Simple Harmonic Motion

The simplest possible vibratory motion that can exist is the movement in one direction of a mass controlled by a single spring. Such a mechanical system is called a single degree of freedom spring-mass system. If the mass is displaced a certain distance from the equilibrium point and then released, the spring will return it to equilibrium, but by then the mass will have some kinetic energy and will overshoot the rest position and deflect the spring in the opposite direction. It will then decelerate to a stop at the other extreme of its displacement where the spring will again begin to return it toward equilibrium. The same process repeats over and over with the energy sloshing back and forth between the spring and the mass -- from kinetic energy in the mass to potential energy in the spring and back.

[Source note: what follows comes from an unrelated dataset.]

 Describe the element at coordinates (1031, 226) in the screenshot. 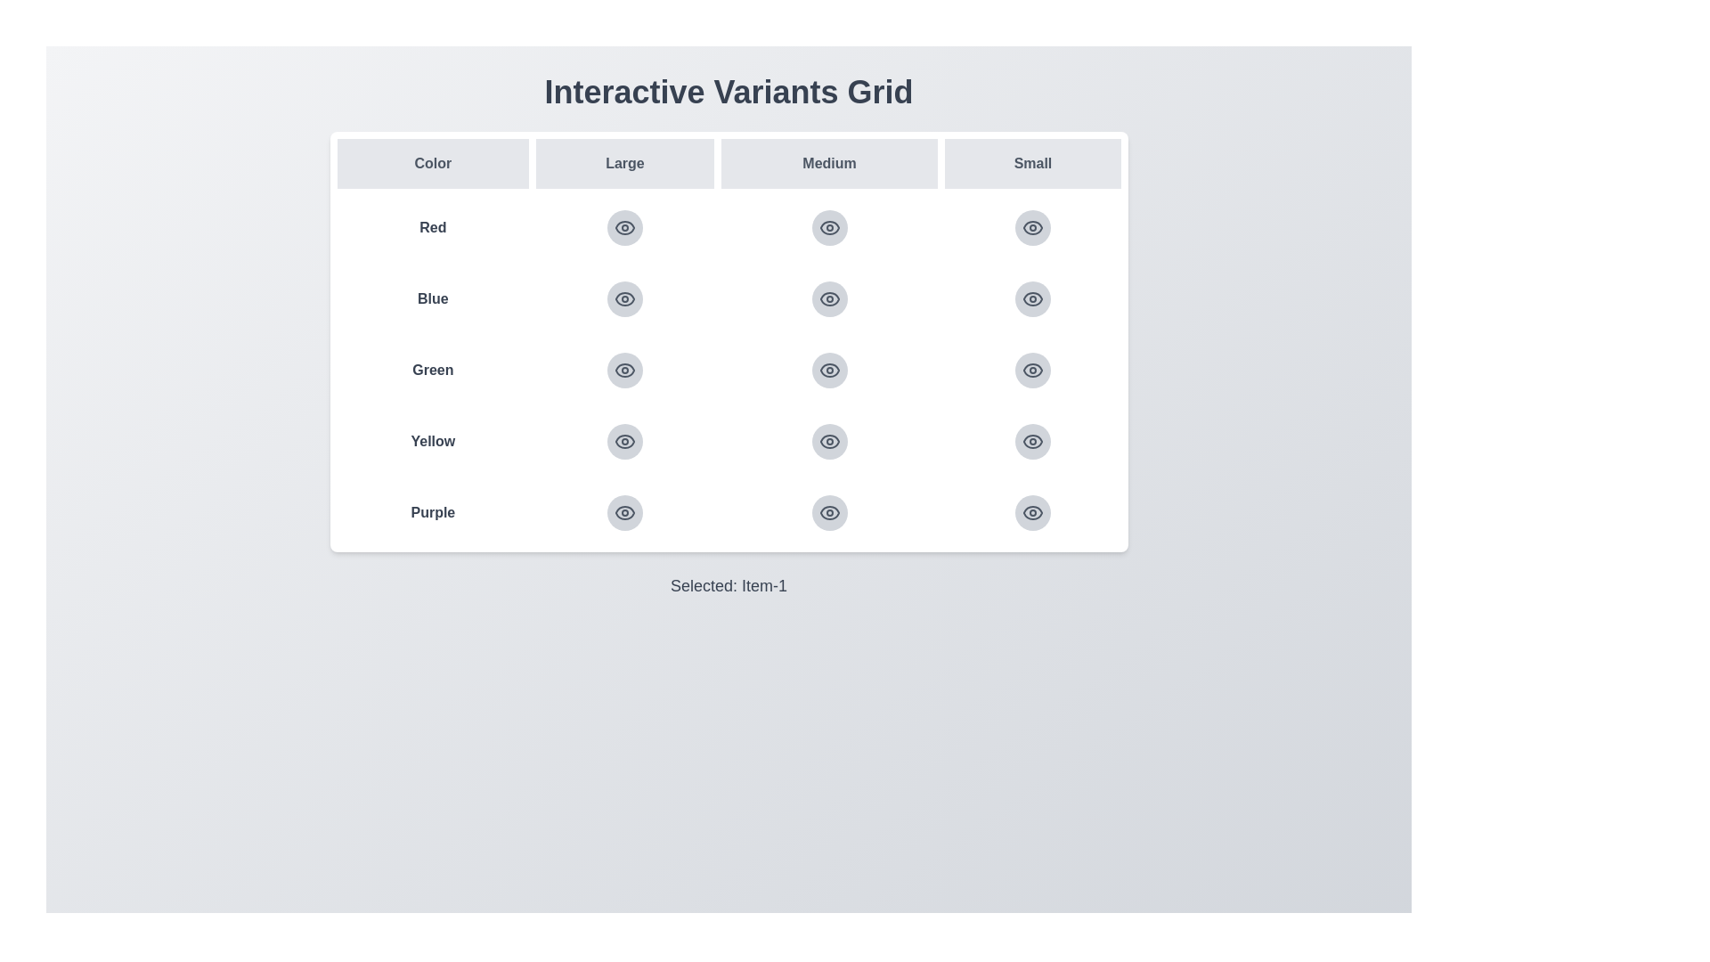

I see `the icon button located in the fifth column of the first row under the 'Interactive Variants Grid' heading` at that location.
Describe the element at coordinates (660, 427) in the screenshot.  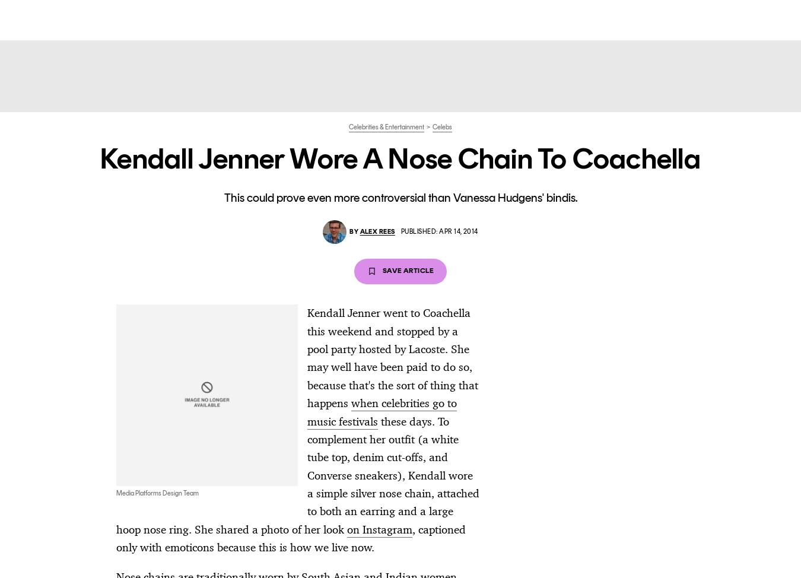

The following illustration shows a graph of the displacement of the mass plotted versus time.

If there were no friction in the system, the oscillation would continue at the same rate and same amplitude forever. This idealized simple harmonic motion is almost never found in real mechanical systems. Any real system does have friction, and this causes the amplitude of vibration to gradually decrease as the energy is converted to heat. The following definitions apply to simple harmonic motion:

T = The period of the wave.

The period is the time required for one cycle, or one "round trip" from one zero crossing to the next zero crossing in the same direction. The period is measured in seconds, or milliseconds, depending on how fast the wave is changing.

 The unit for frequency is the Hz, named after Heinrich Hertz, the German scientist who first investigated radio. F = The Frequency of the wave, = 1/T The frequency is the number of cycles that occur in one second, and is simply the reciprocal of the period.